**EXERCISE AIM:** Set down every line of the data, unchanged and complete.

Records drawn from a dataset

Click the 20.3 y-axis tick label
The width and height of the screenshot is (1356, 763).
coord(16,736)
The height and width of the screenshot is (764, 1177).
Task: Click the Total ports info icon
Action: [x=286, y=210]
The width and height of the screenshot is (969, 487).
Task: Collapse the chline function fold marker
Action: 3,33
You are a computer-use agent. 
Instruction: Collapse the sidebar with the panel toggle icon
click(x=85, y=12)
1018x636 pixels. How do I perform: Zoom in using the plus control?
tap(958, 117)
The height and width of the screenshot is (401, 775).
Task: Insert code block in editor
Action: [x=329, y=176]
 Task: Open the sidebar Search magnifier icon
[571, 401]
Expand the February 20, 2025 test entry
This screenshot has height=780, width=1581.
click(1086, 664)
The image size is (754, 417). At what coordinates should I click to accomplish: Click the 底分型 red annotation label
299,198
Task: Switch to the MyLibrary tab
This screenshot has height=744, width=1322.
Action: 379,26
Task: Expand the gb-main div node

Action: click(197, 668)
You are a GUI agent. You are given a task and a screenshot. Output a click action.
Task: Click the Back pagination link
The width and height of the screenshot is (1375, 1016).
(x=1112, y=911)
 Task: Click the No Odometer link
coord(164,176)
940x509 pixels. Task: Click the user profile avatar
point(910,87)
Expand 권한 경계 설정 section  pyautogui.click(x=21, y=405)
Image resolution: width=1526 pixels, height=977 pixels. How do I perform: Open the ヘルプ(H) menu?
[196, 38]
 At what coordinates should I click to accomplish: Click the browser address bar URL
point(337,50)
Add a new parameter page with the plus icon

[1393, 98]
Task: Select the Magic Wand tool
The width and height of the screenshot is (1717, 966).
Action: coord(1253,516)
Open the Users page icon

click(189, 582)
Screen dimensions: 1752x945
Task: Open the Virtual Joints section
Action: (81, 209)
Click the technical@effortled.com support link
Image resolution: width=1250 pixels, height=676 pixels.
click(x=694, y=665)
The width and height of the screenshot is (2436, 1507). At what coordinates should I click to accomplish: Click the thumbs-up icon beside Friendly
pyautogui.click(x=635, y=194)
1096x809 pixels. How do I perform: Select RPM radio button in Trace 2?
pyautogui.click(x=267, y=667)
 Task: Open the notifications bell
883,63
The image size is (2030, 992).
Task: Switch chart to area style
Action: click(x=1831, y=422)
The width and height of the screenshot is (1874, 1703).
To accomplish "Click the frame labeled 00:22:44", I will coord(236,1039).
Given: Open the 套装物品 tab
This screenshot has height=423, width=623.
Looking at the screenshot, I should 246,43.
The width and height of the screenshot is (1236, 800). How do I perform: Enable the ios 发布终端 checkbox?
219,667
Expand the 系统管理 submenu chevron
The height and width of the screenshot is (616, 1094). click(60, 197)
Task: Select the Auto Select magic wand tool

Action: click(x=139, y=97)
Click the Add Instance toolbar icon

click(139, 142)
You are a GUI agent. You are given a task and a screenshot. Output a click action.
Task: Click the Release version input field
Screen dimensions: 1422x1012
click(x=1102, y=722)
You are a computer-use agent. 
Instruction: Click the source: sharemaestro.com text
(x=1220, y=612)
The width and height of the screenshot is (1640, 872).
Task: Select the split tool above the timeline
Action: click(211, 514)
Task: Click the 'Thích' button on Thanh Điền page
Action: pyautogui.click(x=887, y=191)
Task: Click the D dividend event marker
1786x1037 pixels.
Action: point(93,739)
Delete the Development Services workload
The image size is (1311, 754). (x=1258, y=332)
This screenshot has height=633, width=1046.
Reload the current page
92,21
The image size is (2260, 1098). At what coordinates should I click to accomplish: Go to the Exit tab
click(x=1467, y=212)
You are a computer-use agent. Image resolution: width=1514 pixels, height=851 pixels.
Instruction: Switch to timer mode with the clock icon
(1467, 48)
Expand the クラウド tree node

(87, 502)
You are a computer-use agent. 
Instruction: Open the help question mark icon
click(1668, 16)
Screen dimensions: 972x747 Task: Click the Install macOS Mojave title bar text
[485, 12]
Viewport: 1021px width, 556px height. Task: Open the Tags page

**EXPECTED ANSWER:**
Click the 20.3 y-axis tick label
The width and height of the screenshot is (1356, 763).
coord(16,736)
The height and width of the screenshot is (764, 1177).
Task: Click the Total ports info icon
Action: [x=286, y=210]
The width and height of the screenshot is (969, 487).
Task: Collapse the chline function fold marker
Action: 3,33
You are a computer-use agent. 
Instruction: Collapse the sidebar with the panel toggle icon
click(x=85, y=12)
1018x636 pixels. How do I perform: Zoom in using the plus control?
tap(958, 117)
The height and width of the screenshot is (401, 775).
Task: Insert code block in editor
Action: [x=329, y=176]
 Task: Open the sidebar Search magnifier icon
[571, 401]
Expand the February 20, 2025 test entry
This screenshot has height=780, width=1581.
click(1086, 664)
The image size is (754, 417). At what coordinates should I click to accomplish: Click the 底分型 red annotation label
299,198
Task: Switch to the MyLibrary tab
This screenshot has height=744, width=1322.
Action: 379,26
Task: Expand the gb-main div node

Action: click(197, 668)
You are a GUI agent. You are given a task and a screenshot. Output a click action.
Task: Click the Back pagination link
The width and height of the screenshot is (1375, 1016).
(x=1112, y=911)
 Task: Click the No Odometer link
coord(164,176)
940x509 pixels. Task: Click the user profile avatar
point(910,87)
Expand 권한 경계 설정 section  pyautogui.click(x=21, y=405)
Image resolution: width=1526 pixels, height=977 pixels. How do I perform: Open the ヘルプ(H) menu?
[196, 38]
 At what coordinates should I click to accomplish: Click the browser address bar URL
point(337,50)
Add a new parameter page with the plus icon

[1393, 98]
Task: Select the Magic Wand tool
The width and height of the screenshot is (1717, 966).
Action: coord(1253,516)
Open the Users page icon

click(189, 582)
Screen dimensions: 1752x945
Task: Open the Virtual Joints section
Action: (81, 209)
Click the technical@effortled.com support link
Image resolution: width=1250 pixels, height=676 pixels.
click(x=694, y=665)
The width and height of the screenshot is (2436, 1507). At what coordinates should I click to accomplish: Click the thumbs-up icon beside Friendly
pyautogui.click(x=635, y=194)
1096x809 pixels. How do I perform: Select RPM radio button in Trace 2?
pyautogui.click(x=267, y=667)
 Task: Open the notifications bell
883,63
The image size is (2030, 992).
Task: Switch chart to area style
Action: click(x=1831, y=422)
The width and height of the screenshot is (1874, 1703).
To accomplish "Click the frame labeled 00:22:44", I will coord(236,1039).
Given: Open the 套装物品 tab
This screenshot has height=423, width=623.
Looking at the screenshot, I should 246,43.
The width and height of the screenshot is (1236, 800). How do I perform: Enable the ios 发布终端 checkbox?
219,667
Expand the 系统管理 submenu chevron
The height and width of the screenshot is (616, 1094). click(60, 197)
Task: Select the Auto Select magic wand tool

Action: click(x=139, y=97)
Click the Add Instance toolbar icon

click(139, 142)
You are a GUI agent. You are given a task and a screenshot. Output a click action.
Task: Click the Release version input field
Screen dimensions: 1422x1012
click(x=1102, y=722)
You are a computer-use agent. 
Instruction: Click the source: sharemaestro.com text
(x=1220, y=612)
The width and height of the screenshot is (1640, 872).
Task: Select the split tool above the timeline
Action: click(211, 514)
Task: Click the 'Thích' button on Thanh Điền page
Action: pyautogui.click(x=887, y=191)
Task: Click the D dividend event marker
1786x1037 pixels.
Action: point(93,739)
Delete the Development Services workload
The image size is (1311, 754). (x=1258, y=332)
This screenshot has height=633, width=1046.
Reload the current page
92,21
The image size is (2260, 1098). At what coordinates should I click to accomplish: Go to the Exit tab
click(x=1467, y=212)
You are a computer-use agent. Image resolution: width=1514 pixels, height=851 pixels.
Instruction: Switch to timer mode with the clock icon
(1467, 48)
Expand the クラウド tree node

(87, 502)
You are a computer-use agent. 
Instruction: Open the help question mark icon
click(1668, 16)
Screen dimensions: 972x747 Task: Click the Install macOS Mojave title bar text
[485, 12]
Viewport: 1021px width, 556px height. Task: Open the Tags page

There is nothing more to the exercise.